I felt so happy reading your post, thank you for all your support on my journey to become a freshwater fishy aquarium master like you all. :-D


----------



## Trunkzdbz (Apr 20, 2013)

After reading your post I must thank you I learned a lot from it. I plan from now on not to use salt in my freshwater aquarium. I was using salt to reduce the chance of parasites in the water or disease. What can I do beside regular weekly water changes to reduce parasite and disease from occuring to my fishy friends, is there anything I can purchase in Pet Land Discounts to help reduce the risk of parasites and disease from occuring? I also ordered a siphon to clean all the gravels poo, and bio load I know that will help cleaning the poo every week with the weekly water changes will keep the aquarium super clean for my fishy friends. Surprisingly the 5 watt heater keeps the temparture in the tank perfect sometimes I even have to take it off because it gets above 80% if I leave it on. Thanks for all your great advice Myates please stay in touch with me I value all your great advice.


----------



## NeptunesMom (May 4, 2012)

Trunkzdbz said:


> After reading your post I must thank you I learned a lot from it. I plan from now on not to use salt in my freshwater aquarium. I was using salt to reduce the chance of parasites in the water or disease. What can I do beside regular weekly water changes to reduce parasite and disease from occuring to my fishy friends, is there anything I can purchase in Pet Land Discounts to help reduce the risk of parasites and disease from occuring? I also ordered a siphon to clean all the gravels poo, and bio load I know that will help cleaning the poo every week with the weekly water changes will keep the aquarium super clean for my fishy friends. Surprisingly the 5 watt heater keeps the temparture in the tank perfect sometimes I even have to take it off because it gets above 80% if I leave it on. Thanks for all your great advice Myates please stay in touch with me I value all your great advice.
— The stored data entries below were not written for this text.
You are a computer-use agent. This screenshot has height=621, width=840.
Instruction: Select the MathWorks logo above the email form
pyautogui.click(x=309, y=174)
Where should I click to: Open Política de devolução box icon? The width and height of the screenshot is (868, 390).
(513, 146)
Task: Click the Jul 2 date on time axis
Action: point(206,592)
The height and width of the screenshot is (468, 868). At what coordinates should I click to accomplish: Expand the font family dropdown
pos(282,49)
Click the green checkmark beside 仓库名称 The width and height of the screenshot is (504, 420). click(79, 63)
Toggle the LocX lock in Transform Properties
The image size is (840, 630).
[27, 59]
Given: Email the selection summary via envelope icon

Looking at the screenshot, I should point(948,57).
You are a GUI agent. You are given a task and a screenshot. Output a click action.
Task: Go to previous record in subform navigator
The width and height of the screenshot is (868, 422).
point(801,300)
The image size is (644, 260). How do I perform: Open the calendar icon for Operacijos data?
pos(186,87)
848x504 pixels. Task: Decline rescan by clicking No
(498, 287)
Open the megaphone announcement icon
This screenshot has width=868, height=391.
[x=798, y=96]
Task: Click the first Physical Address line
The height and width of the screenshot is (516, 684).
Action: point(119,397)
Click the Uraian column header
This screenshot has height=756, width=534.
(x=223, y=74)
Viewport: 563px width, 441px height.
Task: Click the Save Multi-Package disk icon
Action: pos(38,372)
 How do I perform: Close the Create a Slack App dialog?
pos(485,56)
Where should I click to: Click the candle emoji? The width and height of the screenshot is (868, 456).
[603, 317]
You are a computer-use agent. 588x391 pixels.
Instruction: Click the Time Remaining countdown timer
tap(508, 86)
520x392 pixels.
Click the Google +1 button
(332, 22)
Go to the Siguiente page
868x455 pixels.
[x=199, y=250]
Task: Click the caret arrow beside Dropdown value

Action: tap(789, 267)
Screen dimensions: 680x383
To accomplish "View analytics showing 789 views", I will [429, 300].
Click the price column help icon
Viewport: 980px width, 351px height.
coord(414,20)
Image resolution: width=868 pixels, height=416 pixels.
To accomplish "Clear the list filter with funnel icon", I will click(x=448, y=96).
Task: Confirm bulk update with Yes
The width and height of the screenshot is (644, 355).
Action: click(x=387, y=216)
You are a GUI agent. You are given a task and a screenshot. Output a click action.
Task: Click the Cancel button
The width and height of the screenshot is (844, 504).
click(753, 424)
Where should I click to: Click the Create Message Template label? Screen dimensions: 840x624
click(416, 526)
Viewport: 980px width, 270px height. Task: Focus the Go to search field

How frequently are you changing your water?


----------



## Mr Degausser (Apr 22, 2013)

NeptunesMom said:


> How frequently are you changing your water?


I was going to ask the same thing.

It sounds like he's doing weekly water changes?

IMO, with the amount of fish in the tank 50% changes 2 or 3 times a week would probably help keep the bio-load lower?


----------



## Trunkzdbz (Apr 20, 2013)

Once a week, I want to make sure that I keep the water clean so fin rot does occur nor parasites grow, but I also don't want to lose any good bacteria BB, that's why I only change the water once a week. I just changed the water today and all my aquarium friends are really happy and the water is crystal clear.


----------



## Trunkzdbz (Apr 20, 2013)

I only change the water once a week about 50 to 60 percent water changes I leave some of the old water in about 30 to 40 to keep the BB it already has developed in my aquarium.


----------



## Mr Degausser (Apr 22, 2013)

I know it's been mentioned before from reading the previous posts in the discussions (I also know you seem to have a hard time getting to nearby stores?), but have you considered purchasing the API freshwater liquid testing kit? 

Since you're in the middle of trying to cycle your tank, I think it would be very beneficial for both you and us if you were able to test your water and post your parameters on here.

I know you have mentioned the strips but those tend to be inaccurate, and I wouldn't want you to mess up your cycle with inaccurate results.

It's a little under $20 on Amazon and it's really a life saver.

http://www.amazon.com/API-Freshwate...r=1-1&keywords=api+freshwater+master+test+kit


----------



## Fenghuang (Dec 28, 2012)

Most parasites and other common fish ailments are opportunistic. If your fish are strong and their immune systems are not compromised, they usually will not fall sick or if they do, they will fight it off. Really, the best things you can do for your fish to keep them healthy and disease free are obvious--clean water, quality food, proper temperature range, low stress environment, things along that line... Some people do put dried/crushed indian almond leaves or oak leaves in their tanks because they have anti-bacterial and anti-fungal properties, but when it comes down to it, there isn't any magical thing that will prevent your fish from getting sick if you ignore the most fundamental, basic things listed above. It's all proper care.

I'm glad to hear that you are trying to do the right things, Trunkzdbz. I wish you the best of luck. Keep us updated.


----------



## Trunkzdbz (Apr 20, 2013)

I saw that exact kit when I bought my API test strips. I bought the strips because I assumed they were as accurate as the master test kit. I checked my water today with a test strip because I changed the water today in my aquarium, I'm happy to say that ammonia and nitrates are at 0, my PH is at 6.0 and between 7.5. My water temp is 80% and my banana plants are getting really long and fat, my Bettas love to hide under them I have a banana plant forest of 8 banana plants for them to play and hide in.


----------



## Mr Degausser (Apr 22, 2013)

Yeah, that would've been my first assumption too. But I guarantee you that the liquid ones are more accurate if you test them side by side.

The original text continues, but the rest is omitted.